## Records shown
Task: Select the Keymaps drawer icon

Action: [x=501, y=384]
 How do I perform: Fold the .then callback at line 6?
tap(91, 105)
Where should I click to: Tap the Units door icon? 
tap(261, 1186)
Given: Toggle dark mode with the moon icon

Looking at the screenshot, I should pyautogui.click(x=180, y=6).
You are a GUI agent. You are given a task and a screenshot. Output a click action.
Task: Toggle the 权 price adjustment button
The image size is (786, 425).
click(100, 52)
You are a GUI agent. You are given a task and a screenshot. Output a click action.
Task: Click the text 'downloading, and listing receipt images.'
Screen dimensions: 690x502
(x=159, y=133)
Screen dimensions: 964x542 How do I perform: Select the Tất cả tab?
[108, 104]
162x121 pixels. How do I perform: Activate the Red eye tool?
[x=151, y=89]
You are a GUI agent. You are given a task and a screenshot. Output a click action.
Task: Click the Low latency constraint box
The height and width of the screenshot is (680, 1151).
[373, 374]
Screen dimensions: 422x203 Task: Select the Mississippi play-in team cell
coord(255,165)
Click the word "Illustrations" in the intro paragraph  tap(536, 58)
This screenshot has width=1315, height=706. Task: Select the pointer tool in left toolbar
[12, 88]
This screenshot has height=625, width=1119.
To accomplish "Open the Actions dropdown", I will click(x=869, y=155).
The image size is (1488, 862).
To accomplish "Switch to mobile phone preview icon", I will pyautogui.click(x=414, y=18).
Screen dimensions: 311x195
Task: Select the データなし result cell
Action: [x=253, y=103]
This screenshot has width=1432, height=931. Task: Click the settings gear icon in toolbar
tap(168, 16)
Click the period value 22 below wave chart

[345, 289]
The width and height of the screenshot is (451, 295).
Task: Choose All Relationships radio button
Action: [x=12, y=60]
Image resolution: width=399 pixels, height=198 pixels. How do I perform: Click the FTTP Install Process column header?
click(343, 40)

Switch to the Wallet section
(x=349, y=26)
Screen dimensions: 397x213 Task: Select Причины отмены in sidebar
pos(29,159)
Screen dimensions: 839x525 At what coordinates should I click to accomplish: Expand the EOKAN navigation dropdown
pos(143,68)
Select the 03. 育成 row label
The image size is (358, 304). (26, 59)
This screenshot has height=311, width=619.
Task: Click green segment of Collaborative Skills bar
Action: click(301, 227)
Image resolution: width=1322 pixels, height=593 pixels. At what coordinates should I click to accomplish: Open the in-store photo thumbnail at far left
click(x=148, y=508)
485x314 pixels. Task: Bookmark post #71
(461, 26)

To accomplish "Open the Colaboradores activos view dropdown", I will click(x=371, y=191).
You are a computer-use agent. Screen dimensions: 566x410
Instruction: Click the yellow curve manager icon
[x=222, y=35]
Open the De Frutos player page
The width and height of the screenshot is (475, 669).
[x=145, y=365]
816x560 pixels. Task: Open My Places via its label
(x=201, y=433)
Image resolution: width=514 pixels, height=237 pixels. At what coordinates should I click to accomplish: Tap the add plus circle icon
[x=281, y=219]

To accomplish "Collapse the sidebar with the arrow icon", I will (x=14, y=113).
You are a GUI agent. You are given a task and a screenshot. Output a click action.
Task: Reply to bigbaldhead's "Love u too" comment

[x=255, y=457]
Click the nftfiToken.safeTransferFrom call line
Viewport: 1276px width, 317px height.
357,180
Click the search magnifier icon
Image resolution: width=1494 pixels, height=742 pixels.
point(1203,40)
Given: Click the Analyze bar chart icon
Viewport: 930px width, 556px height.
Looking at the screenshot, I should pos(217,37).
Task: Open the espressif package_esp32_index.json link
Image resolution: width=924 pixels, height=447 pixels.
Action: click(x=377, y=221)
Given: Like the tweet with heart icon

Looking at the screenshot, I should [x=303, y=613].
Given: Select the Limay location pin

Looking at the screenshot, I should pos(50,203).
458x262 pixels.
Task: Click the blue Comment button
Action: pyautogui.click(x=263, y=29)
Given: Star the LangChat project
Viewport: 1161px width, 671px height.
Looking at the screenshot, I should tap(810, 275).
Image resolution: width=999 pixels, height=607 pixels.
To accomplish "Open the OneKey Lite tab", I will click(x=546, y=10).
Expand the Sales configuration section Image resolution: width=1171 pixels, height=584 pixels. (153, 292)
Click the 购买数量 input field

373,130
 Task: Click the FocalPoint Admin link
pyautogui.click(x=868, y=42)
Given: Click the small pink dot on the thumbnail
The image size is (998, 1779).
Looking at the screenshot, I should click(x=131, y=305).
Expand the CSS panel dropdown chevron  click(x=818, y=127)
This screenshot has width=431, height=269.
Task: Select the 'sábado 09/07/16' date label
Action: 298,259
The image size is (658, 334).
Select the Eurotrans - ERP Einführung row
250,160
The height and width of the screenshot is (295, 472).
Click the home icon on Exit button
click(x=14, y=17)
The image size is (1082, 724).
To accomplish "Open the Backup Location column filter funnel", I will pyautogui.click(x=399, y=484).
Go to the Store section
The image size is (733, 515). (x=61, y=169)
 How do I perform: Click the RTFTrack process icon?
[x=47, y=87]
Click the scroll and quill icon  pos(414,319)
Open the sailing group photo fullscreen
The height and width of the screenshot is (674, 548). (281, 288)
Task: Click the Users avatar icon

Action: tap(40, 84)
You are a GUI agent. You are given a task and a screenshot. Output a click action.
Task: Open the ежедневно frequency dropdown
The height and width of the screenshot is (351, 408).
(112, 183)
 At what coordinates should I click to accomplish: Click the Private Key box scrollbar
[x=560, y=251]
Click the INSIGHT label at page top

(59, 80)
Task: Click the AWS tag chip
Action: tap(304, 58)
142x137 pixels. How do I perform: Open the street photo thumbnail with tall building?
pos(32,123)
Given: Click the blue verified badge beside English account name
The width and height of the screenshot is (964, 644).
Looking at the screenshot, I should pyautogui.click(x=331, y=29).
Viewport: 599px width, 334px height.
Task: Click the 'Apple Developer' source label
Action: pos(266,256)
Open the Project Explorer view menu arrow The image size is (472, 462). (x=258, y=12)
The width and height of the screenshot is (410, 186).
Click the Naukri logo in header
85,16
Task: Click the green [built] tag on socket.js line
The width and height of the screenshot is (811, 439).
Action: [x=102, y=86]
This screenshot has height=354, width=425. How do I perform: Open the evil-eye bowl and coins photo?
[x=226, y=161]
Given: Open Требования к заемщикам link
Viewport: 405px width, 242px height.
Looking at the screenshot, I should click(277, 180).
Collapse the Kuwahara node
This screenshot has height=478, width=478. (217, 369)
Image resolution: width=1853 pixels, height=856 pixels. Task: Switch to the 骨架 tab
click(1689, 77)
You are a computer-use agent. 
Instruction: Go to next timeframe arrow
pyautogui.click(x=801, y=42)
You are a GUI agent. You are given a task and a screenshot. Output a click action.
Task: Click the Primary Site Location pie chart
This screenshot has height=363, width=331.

## Exercise instructions
Extract the lines above from the one containing "The width and height of the screenshot is (811, 439)." to the last line, both included, exactly as written.

## Task output
The width and height of the screenshot is (811, 439).
Action: [x=102, y=86]
This screenshot has height=354, width=425. How do I perform: Open the evil-eye bowl and coins photo?
[x=226, y=161]
Given: Open Требования к заемщикам link
Viewport: 405px width, 242px height.
Looking at the screenshot, I should click(277, 180).
Collapse the Kuwahara node
This screenshot has height=478, width=478. (217, 369)
Image resolution: width=1853 pixels, height=856 pixels. Task: Switch to the 骨架 tab
click(1689, 77)
You are a computer-use agent. 
Instruction: Go to next timeframe arrow
pyautogui.click(x=801, y=42)
You are a GUI agent. You are given a task and a screenshot. Output a click action.
Task: Click the Primary Site Location pie chart
This screenshot has height=363, width=331.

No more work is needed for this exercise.